Tuesday, June 01, 2004

Red Beans and Rice

I don't remember where I got this recipe but it is a good one for the Crock Pot.

8 ozs. dried red beans (the little ones - not the big Kidney beans)
8 ozs. Kielbasa sliced 1/2" thick
1 Large onion ( sweet or yellow)
2 Ribs celery chopped
1/2 Green bell pepper chopped
2 Cloves garlic minced
2 Bay leaves
1 Tbs. Parsley minced
Salt & Pepper to taste
A good dash of hot pepper sauce
1 Tbs. Worcestershire sauce
1 to 2 Cups rice (you can use Minute Rice)

Cover beans with cold water in a large bowl and let them soak overnight.

Drain beans and toss the water.

Place all the above ingredients(except rice) in a crock pot and cover with water.

Cook on low setting until beans are tender.

Stir occasionally and check the water (add a little if needed)

Takes about 6 hrs. to cook.

Fix rice according to the box.

When beans are ready remove bay leaves. Serve beans over rice and enjoy.


Baked Vidalia Onions

These are great, but my wife don't like onions, or the smell. I can get away with using an onion in some cooking (but very rarely)
Anyway- this is great- quick- and easy. (pre-heat oven to 350)

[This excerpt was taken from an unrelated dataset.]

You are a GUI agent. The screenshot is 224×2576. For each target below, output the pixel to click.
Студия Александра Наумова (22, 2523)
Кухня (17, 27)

Ok, depending on how many you want to fix. You use a Tbs. of butter and W. Sauce for each onion, so you can fix 1 or 2 or 4 or 6 (you get the idea)

4 to 6 Vidalia Onions (peeled and cored)
4 to 6 Tbs. of real butter
4 to 6 Tbs. Worcestershire Sauce
Heavy-duty Aluminum Foil

Peel and core the onions- try not to cut through to the bottom, when you cut the core ( use a small thin blade knife ) you may have to take a spoon and dig some out.

Place each onion on a large enough square of foil to be able to cover and twist to seal in the onion.

Place a Tbs. of butter and Worcestershire in each onion and bring the edges of the foil to the top and twist firmly.

Place on a flat baking pan and bake at 350 for 45 mins. or until soft.

You can spice them up too if you want by adding a little Cajun Seasoning to the inside or outside before you wrap them in foil.